I'd prefer reusing existing translations. Once done, attach the new pot file, please. Created attachment 103041 [details]
new pot file
Karl, new pot is attached. New texts (present in kerberos.pot) are: #. button label (run YaST client for NTP) #: src/dialogs.ycp:110 msgid "&NTP Configuration..." #. Samba membership dialog - additional help for possible NTP configuration #: src/helps.ycp:87 msgid "" "<p>\n" "To synchronize your time with an NTP server, configure your computer\n" "as an NTP client. Access the configuration with <b>NTP Configuration</b>.\n" "</p>\n" To yast2-samba-client-2.14.2 (openSUSE 10.2) and yast2-samba-client-2.13.27 (SLES10-SP1) I've done the version with the button, offering the possibility to run yast2-ntp-client (just like in yast2-kerberos-client). The disadvantage of this solution is that user has to enter the name of server manualy. For 10.2, we cannot have new texts, but maybe for SLES10-SP1 I could do the solution with checkbox (which would call ntp-client as well, but with the ADS already detected).

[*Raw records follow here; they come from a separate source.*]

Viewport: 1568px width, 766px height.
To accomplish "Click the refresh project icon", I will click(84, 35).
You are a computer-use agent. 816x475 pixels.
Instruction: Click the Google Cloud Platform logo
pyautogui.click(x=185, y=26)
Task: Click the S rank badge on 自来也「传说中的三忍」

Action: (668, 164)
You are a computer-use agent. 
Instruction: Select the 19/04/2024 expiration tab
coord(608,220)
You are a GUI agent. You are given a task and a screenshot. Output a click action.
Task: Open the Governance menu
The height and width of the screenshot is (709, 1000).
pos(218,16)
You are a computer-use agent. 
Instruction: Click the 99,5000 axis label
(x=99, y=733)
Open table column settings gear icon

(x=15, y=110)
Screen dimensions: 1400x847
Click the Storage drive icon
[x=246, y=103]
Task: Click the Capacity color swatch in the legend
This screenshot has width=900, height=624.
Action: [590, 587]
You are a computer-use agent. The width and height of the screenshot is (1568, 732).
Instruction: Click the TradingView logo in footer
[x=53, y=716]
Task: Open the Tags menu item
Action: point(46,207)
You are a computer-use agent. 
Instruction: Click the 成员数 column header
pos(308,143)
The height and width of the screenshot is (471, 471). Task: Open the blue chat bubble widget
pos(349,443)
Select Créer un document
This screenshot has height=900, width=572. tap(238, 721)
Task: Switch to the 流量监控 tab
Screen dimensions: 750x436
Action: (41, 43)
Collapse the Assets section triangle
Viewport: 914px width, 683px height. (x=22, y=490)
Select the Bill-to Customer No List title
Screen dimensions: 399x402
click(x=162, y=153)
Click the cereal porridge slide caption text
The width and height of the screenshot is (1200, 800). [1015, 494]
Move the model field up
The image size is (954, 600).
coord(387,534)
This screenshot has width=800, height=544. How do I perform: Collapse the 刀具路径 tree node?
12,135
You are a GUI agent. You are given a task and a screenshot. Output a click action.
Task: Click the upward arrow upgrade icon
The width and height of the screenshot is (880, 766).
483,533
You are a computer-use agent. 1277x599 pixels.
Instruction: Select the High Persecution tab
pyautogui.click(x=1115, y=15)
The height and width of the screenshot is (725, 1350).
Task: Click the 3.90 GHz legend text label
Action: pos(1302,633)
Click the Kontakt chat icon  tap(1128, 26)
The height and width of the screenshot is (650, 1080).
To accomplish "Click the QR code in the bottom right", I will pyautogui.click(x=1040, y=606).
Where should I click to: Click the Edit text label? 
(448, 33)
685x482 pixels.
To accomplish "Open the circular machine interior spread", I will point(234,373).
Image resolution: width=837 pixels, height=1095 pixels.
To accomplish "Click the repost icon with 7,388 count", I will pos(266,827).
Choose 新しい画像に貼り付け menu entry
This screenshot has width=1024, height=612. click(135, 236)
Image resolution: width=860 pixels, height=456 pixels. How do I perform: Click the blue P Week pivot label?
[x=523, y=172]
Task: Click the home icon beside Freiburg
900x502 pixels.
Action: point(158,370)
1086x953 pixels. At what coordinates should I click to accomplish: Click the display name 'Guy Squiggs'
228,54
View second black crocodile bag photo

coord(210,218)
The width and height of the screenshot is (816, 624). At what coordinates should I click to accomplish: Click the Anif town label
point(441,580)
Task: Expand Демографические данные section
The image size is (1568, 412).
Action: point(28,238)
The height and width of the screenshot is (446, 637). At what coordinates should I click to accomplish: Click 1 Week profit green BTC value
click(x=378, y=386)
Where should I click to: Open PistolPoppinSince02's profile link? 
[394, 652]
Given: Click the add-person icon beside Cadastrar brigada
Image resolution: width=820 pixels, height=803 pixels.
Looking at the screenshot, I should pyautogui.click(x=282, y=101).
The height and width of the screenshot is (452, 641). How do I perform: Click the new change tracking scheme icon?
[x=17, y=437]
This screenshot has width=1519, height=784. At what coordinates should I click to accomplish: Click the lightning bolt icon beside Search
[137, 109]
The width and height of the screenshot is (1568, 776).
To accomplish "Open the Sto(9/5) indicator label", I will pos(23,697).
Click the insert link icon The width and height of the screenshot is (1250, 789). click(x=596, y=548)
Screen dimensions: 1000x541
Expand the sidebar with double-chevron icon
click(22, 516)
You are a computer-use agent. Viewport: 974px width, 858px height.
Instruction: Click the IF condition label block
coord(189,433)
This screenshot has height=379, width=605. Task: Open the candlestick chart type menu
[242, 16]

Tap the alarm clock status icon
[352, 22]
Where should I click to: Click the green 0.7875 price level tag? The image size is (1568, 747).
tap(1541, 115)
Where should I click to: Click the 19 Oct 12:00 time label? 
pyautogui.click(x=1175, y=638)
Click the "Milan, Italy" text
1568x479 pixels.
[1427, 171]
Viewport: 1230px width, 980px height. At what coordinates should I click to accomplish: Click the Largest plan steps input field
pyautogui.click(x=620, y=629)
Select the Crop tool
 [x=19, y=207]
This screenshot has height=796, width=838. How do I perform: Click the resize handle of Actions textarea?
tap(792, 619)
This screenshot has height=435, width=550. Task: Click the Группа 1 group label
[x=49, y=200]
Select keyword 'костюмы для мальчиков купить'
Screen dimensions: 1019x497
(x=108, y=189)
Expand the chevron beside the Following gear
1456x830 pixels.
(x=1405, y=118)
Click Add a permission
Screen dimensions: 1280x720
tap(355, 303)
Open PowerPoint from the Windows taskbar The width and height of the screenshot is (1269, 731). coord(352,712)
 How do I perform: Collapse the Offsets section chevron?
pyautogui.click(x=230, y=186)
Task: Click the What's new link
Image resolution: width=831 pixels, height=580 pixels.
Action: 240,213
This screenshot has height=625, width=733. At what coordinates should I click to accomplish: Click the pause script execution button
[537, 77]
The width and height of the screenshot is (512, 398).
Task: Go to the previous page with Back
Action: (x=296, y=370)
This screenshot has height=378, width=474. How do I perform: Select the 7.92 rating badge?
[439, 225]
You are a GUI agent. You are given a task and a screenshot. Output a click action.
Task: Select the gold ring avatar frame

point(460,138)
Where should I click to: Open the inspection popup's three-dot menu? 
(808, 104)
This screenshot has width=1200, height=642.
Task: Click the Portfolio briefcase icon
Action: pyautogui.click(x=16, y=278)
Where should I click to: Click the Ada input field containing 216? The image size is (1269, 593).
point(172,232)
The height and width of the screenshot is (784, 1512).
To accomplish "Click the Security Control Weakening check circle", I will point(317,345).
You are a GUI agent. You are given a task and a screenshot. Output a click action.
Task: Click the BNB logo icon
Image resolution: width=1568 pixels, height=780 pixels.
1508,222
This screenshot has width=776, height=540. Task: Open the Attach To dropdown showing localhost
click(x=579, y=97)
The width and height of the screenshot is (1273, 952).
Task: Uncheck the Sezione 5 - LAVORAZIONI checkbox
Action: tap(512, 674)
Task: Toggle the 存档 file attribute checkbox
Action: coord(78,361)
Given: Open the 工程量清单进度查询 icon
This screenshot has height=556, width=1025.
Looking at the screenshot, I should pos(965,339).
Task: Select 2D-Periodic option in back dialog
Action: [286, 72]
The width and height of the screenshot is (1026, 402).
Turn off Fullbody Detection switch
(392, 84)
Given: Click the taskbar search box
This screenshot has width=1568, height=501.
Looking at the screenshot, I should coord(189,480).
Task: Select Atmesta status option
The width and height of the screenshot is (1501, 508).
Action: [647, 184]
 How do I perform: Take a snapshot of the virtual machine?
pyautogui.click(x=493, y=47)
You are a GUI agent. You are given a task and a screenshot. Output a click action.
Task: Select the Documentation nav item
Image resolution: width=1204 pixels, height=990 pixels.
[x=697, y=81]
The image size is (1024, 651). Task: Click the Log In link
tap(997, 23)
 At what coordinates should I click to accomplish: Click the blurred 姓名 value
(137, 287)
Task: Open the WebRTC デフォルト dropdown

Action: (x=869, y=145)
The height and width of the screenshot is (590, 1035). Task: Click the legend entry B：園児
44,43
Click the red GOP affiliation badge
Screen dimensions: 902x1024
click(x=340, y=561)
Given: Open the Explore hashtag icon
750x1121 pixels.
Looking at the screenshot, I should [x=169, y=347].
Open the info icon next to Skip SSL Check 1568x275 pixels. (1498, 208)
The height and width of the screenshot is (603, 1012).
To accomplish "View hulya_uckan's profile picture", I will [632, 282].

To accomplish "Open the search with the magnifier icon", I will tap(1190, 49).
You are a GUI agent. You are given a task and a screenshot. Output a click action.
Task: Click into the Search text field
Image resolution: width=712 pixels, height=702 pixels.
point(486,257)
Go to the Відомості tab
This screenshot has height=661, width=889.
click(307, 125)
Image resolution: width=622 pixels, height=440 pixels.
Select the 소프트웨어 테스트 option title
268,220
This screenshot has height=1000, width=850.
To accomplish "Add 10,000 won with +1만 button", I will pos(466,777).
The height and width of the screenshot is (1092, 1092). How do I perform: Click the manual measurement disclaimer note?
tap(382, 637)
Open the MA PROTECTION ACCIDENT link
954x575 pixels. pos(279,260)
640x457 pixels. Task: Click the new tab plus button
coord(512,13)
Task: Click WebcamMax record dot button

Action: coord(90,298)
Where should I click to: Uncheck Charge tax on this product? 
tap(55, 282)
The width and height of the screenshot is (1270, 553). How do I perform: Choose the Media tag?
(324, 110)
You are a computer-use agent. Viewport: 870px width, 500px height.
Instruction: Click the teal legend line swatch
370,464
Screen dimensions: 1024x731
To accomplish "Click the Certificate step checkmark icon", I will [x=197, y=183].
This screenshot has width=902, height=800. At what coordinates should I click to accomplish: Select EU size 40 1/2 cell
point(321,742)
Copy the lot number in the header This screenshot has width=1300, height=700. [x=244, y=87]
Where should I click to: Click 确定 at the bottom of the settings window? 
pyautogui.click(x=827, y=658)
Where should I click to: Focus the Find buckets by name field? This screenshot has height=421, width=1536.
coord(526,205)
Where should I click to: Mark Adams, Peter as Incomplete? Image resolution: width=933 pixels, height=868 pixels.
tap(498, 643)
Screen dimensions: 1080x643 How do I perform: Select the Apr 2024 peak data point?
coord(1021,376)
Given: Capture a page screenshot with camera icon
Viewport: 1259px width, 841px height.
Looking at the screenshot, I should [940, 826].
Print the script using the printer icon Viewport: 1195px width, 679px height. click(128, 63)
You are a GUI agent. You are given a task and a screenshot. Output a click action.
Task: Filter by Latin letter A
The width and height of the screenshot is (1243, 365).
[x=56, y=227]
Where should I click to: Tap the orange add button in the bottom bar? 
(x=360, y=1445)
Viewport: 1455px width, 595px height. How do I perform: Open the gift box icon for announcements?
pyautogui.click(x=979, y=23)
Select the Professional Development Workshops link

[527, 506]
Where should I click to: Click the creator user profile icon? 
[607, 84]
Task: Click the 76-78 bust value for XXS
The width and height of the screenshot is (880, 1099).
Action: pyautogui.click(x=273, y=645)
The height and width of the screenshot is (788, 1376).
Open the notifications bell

Closing the bug for now, Guenther please reopen if you wish better solution for SP1. Weel, there's other possibility to make NTP configuration more user friendly without adding new texts. Let's leave it with current situation, and when yast2-ntp-client dialog is opened, the address with ADC would be displayed as prepared for adding to ntp configuration.
Katarina, NTP configuration is called with
WFM::CallFunction ("ntp-client", []);
For this, we need only some special command line parameter containing the address (and not invoking command-line mode).
(Let's say WFM::CallFunction ("ntp-client", [ "from_samba", "ber.suse.de" ])).
Reopening for better fix (on ntp-client's side) fixed in yast2-samba-client-2.14.3 and 2.13.2.13.28 ... and in yast2-ntp-client 2.14.1 and 2.13.14 |